Regina cupped Les' powerful jawline in her hand and brought him eye level, "Don't make me regret this baby." She said, ... [Period after "eye level" and comma after "baby". Un-capitalize "She". Look up how to correctly punctuate dialogue/speaker tags if you're unsure by doing a quick Google search on the grammar - it has some good guides.]
"Welcome to the Jungle!" Les shouted in his best Axl Rose voice. [Another confusing reference given their original setting-time - I mean, is this taking place in the 90s? I would believe the references then. But if this isn't taking place in the 90s, I'm not so sure these cultural icons are going to be as prevalent as you seem to think they will be in the future, haha. I mean, it's a suckie situation - but kids these days are being raised by parents who never listened to Guns n' Roses so then etc. etc. the references would fade out and be replaced by other things. Also - Turok was a reference even I didn't get, though I looked it up and found they had a game out in 2008. Still, that's like five years ago, haha. So, I dunno, Les really seems to have grown up more awares in the 80s and 90s than in the actual future, haha. Maybe that will be a twist.]
-"Yeah yeah everyone's not yet unborn," Les tossed the [the EM dash should be inside the dialogue and also an EM Dash, not a hyphen. Period after "unborn" because "Les tossed" is action, not a tag. I'm seeing a lot of instances of things like this in the dialogue, and overall, I think this is one of the more unpolished works that I've read from you. That's an okay thing though, I just thought I'd point it out. If this is a novel or a novella or something though, getting the first draft actually written is more important than copy editing, but just be aware!]
Krillings swallowed hard, "that don't sound like no 'raptor... [This needs to have a period after "hard", capitalize "That", and then make sure that you put a closing quotation after the ellipses! Otherwise, this ended on a good cliffhanger.]

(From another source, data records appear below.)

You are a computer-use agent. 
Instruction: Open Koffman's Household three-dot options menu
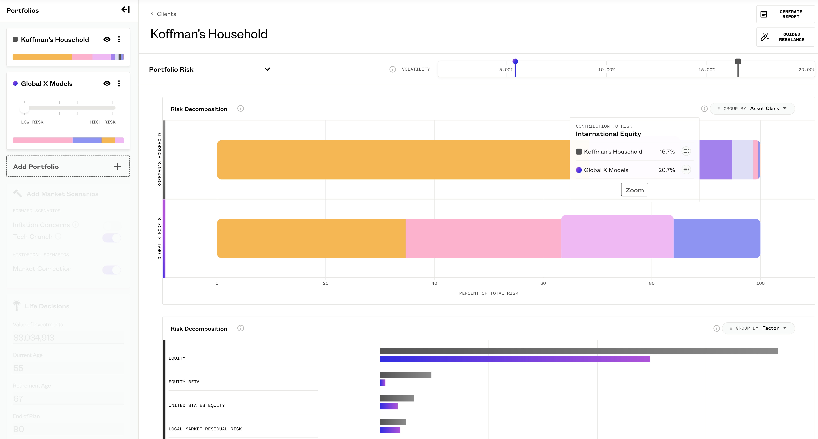pyautogui.click(x=119, y=39)
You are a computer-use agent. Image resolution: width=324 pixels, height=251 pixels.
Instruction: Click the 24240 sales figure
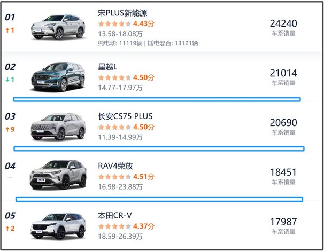[x=283, y=23]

I think some of these characters seem a little stiff - Les seems one dimensional just because he takes the role of the eager "big buck hunter" guy who is rude and only cares about one thing - I'm not sure there's anything more to him than that. The concept of going back in time for this kind of hunt is cool though, and I think it's original, which I liked. I also liked the way you handled it in the descriptions and the explanation in the opening about the company that does this, etc. because it opens up a whole new association of what sport is for these people. Overall well done, I'd be interested to see where you go with this, but I have a feeling they might get stuck somehow!